A Shag and Common Scoter at Mersea

28th November 2016

The end of November draws nigh so time for my second visit of the winter to Mersea. After the recent rains the grazing fields are flooded once more, but wader and wildfowl numbers are still well down especially Black-tailed Godwits of which there were no more than six compared to the usual several hundred. In fact today the most common wader was Curlew with a smattering of Redshank.






Wigeon numbers were already into their several hundreds and looking resplendent in the morning sun












A Fox was wandering around by the hedgerow at the back of the field, totally ignored by the Curlew just 30 yards away and all asleep. The Fox then decided that as he was having little success in catching mice or Rabbits decided to do a spot of blackberrying, standing on its hind legs to reach the fruit. Never seen that before.












Arrived at The Point at high tide in time to watch the thousand or so waders wheeling around as they settled in to the high tide roost on the saltmarsh pools. Not for long though as this large female Sparrowhawk spooked the whole lot providing some great opportunities for some flight shots.




An absolutely amazing sight and if you click on the photos to enlarge them you can pick out Dunlin, Turnstone, Redshank, Grey Plover and Knot.










But the biggest surprise today was this female Common Scoter which was feeding just 30 yards off The Point. I have only seen one Common Scoter on East Mersea in the five years that I have been coming here and today there was not only this bird but also two others further out in Brightlingsea Reach.

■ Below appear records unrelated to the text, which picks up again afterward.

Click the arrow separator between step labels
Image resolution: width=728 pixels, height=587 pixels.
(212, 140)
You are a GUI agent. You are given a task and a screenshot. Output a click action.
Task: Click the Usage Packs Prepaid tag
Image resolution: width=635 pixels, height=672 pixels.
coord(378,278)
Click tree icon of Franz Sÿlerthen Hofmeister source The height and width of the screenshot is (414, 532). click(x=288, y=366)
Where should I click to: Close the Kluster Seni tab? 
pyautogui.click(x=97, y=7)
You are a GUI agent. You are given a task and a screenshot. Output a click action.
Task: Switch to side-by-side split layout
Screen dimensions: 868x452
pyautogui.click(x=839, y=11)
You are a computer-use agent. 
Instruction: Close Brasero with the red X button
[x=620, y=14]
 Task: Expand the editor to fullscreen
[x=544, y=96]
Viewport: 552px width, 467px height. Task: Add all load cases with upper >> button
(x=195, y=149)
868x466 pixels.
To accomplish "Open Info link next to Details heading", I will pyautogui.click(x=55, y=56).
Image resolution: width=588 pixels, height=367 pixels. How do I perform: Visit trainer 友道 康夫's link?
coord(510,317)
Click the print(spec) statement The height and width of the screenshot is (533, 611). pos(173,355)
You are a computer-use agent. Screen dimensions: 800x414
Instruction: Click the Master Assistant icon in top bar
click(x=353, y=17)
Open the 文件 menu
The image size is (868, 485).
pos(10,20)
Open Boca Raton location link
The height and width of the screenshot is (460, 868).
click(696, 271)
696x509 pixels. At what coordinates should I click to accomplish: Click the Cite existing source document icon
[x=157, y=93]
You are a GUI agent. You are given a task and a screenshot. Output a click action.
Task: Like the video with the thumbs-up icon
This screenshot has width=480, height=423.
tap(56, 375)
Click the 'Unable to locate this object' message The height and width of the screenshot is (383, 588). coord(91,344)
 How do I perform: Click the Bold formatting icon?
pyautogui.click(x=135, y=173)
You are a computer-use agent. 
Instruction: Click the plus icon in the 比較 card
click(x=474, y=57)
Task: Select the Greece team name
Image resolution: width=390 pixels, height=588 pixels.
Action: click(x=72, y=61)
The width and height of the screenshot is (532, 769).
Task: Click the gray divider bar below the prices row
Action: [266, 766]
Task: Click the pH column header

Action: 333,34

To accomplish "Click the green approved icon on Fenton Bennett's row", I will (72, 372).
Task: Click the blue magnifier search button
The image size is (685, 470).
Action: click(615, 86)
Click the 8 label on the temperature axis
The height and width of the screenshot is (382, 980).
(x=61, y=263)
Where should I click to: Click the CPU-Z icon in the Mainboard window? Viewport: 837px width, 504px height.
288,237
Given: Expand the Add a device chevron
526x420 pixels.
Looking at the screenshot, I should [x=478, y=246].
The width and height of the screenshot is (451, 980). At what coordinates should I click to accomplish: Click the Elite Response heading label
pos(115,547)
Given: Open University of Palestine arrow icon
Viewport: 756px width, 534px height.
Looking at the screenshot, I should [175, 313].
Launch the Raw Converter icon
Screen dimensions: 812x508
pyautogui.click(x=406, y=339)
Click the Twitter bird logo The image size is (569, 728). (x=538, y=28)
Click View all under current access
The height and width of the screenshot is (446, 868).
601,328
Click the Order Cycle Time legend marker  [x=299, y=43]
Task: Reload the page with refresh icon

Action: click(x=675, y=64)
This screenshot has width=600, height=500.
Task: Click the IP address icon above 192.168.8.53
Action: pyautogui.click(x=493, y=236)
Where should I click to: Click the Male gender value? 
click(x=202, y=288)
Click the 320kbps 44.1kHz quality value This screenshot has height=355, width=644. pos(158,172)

Wow, what a great morning, so now for a quick look at West Mersea before heading off home. By now the tide was well on its way out and this huge Great Black-backed Gull was having a loaf on the mud.


There were also a couple of Cormorants diving off the hammerhead which I checked out just in case a Shag had slipped in as has been the case in previous years. Then I noticed a lone bird perched high on a pole just 30 yards away from the busy car park. There it was, a Shag, being totally ignored by all and sundry although it has to be said that there were no other birdwatchers there.

What a great end to a great day. Mersea never disappoints!!!